Intelligence leaders outline challenges associated with responding to foreign cyberthreats during Senate hearing
Rogers agreed that improvement is needed.
“We have a lot more work to do to put the right deterrence and response framework in place on cyber,” Rogers said. “This is somewhat of a new domain of operations and—in some cases—warfare. In my personal opinion, the next administration would be well served to focus very early on those questions of continuing to develop an overarching policy, a comprehensive approach and an increasingly robust and defined deterrence framework.”

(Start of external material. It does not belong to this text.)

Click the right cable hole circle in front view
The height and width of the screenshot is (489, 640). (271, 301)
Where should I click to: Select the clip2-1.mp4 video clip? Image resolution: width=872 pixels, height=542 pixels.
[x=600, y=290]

Clapper echoed this sentiment, noting that dealing with cyberthreats is very different from addressing traditional military threats, such as nuclear weapons with awesome power that was been demonstrated in tests and actual deployments.
“In the case of nuclear deterrence, there are instruments that you can see, touch, feel, measure,” Clapper said. “That is what creates both the physical substance of deterrence, as well as the psychology. The problem with the cyber domain is that it doesn’t have those physical dimensions that you can see, feel and touch, as we do with nuclear deterrence.”

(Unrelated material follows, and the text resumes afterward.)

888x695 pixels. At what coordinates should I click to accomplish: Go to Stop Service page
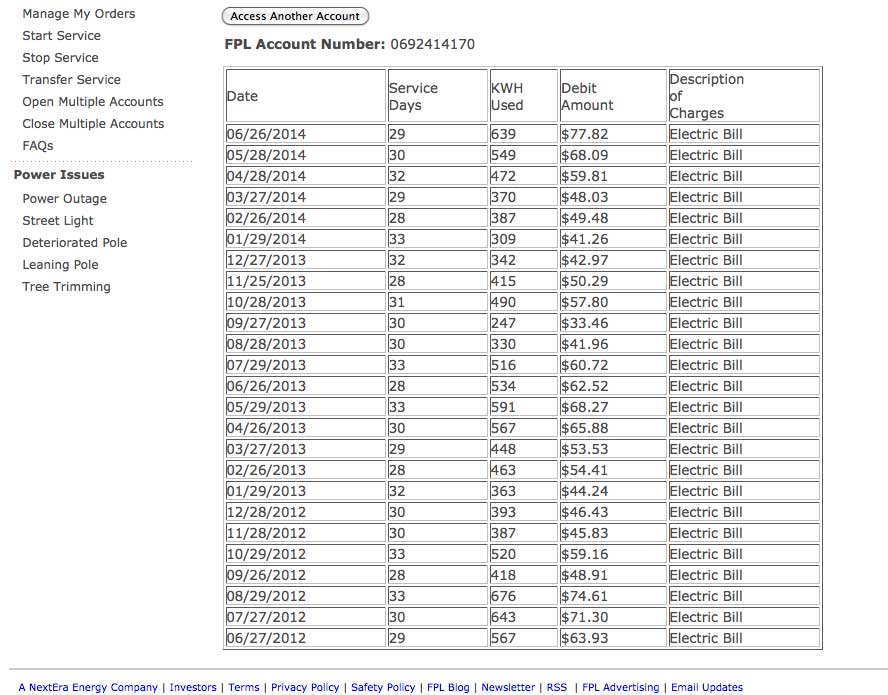tap(60, 58)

Sen. Thom Tillis (R-N.C.) echoed this sentiment, noting that it is critical that federal lawmakers and policymakers quickly become educated about the unique characteristics of threats in the cyber realm.
“We’re in an environment now where we see a threat, and we build a weapons system—it’s on the water, it’s in the air, it’s on the ground—and we kind of counter that threat, and we come up with war plans to use that capability,” Tillis said. “In cyberspace, major weapons systems get create in 24-hour cycles. You have no earthly idea whether or not you have a defensive capability against them.

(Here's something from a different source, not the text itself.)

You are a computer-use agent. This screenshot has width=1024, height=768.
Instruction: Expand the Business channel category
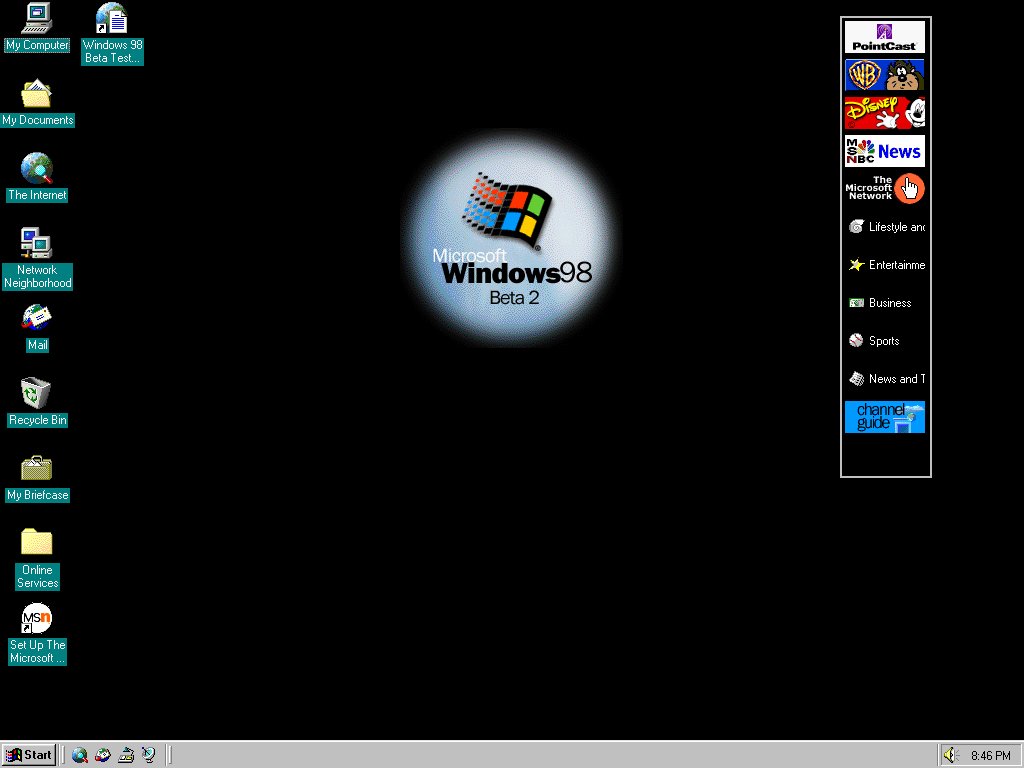click(x=885, y=303)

“So, if you all of sudden think, ‘Let’s go declare war in cyberspace,’ be careful what you ask for. Because, collectively, there are 30 nations right now that have some level of cyber capability. There are four or five of them that are near-peer to the United States. There are two or three that are very threatening and, in some cases, [have] probably superior capabilities to us, in terms of presences—maybe not as sophisticated, but in a cyber context, more lethal.”